Furthermore, discipleship requires repentance and obedience. At the beginning of Jesus’ ministry, the message He preached was a message of repentance (Matthew 4:17). The message of the Apostles after Jesus’ resurrection and ascension was also one of repentance (Acts 2:38). Along with repentance comes obedience. Jesus told a crowd of listeners that salvation and obedience go hand in hand: “Why do you call me ‘Lord, Lord,’ and do not do what I say?” (Luke 6:46). He then goes on to distinguish between the one who builds his house on the sand and the one who builds his house on the rock. The one who builds on the rock is the one who not only hears the words of Jesus, but does them too.
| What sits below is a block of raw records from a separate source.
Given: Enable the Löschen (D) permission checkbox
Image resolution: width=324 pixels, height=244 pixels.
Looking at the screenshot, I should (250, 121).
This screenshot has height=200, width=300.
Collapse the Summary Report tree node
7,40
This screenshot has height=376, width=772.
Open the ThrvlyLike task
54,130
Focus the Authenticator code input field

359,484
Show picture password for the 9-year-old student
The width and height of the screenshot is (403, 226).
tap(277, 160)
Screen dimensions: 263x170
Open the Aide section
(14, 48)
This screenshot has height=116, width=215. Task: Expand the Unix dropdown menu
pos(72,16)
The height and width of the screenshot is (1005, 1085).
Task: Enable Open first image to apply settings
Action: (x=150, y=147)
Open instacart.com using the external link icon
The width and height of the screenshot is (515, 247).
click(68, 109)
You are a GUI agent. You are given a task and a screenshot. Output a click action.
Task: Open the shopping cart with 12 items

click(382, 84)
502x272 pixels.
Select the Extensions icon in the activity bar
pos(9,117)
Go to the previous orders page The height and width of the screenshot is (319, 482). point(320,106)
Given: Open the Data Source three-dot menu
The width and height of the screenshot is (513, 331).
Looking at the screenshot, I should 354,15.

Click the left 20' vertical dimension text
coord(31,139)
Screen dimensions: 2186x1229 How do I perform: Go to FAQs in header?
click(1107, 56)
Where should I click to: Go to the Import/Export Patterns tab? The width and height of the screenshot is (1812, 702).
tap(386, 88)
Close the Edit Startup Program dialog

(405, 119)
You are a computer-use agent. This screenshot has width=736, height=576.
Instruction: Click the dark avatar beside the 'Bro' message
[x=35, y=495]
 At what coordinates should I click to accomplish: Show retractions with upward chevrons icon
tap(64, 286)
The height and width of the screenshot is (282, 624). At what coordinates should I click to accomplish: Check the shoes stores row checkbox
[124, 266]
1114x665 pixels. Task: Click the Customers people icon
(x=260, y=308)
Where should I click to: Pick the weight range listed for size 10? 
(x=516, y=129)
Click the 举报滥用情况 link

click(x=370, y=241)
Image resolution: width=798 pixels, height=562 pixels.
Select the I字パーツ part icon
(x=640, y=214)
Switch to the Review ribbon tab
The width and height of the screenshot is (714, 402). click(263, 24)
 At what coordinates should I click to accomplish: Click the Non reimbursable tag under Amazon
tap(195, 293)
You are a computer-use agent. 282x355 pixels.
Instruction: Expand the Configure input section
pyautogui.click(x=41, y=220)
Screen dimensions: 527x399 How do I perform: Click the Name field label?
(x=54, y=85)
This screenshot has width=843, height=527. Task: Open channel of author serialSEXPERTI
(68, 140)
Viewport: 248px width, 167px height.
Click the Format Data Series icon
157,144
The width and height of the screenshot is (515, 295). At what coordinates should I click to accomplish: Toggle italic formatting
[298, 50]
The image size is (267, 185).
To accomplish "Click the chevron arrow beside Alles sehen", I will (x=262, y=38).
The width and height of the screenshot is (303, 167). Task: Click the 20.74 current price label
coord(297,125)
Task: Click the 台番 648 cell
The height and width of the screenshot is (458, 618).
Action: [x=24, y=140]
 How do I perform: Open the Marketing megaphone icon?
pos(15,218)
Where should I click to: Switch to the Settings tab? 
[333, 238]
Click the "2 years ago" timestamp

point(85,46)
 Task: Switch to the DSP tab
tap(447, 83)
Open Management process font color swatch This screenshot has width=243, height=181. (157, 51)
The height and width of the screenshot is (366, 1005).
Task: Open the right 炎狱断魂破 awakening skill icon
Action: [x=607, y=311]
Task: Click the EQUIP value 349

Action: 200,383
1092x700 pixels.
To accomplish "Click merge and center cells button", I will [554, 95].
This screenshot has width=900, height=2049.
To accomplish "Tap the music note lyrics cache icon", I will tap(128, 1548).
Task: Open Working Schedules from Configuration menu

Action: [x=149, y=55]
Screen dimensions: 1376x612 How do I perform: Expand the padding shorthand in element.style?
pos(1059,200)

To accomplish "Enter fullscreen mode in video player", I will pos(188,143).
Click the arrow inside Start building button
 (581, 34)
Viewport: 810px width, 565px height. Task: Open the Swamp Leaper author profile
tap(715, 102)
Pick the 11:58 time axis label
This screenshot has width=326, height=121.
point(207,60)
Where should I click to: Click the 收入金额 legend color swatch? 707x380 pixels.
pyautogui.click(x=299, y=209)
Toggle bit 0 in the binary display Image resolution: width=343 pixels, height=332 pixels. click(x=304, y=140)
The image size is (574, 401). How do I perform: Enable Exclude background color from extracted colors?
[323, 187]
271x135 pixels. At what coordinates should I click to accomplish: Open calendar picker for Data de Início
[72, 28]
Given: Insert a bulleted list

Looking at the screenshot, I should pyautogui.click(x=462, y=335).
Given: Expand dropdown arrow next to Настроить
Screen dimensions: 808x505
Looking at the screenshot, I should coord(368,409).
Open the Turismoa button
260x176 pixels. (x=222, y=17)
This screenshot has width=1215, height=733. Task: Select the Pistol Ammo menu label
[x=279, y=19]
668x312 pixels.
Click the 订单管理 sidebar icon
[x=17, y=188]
Cheap Grace seeks to hide the cost of discipleship from people. Its claim is that as long as one makes a profession of faith, he is saved. It is amazingly true that God’s grace, when properly applied, covers all our sins. That is a wonderful truth! It is imperative that we understand, however, that salvation by grace through faith is so much more than the emotional “high” one gets by merely mouthing the words, “I love Jesus!”  We are not saved by a simple profession of faith. We are not saved by praying the Sinner’s Prayer. We are not saved by signing a card or by walking down an aisle. We are saved by a living and active faith (James 2:14-26). It is a faith that manifests itself in repentance, obedience and love of God and our neighbor. Salvation is not a transaction, it is a transformation. Paul says it best when he says we are a “new creature” (“creation,” ESV) in Christ (2 Cor. 5:17). 

There is nothing “cheap” about grace!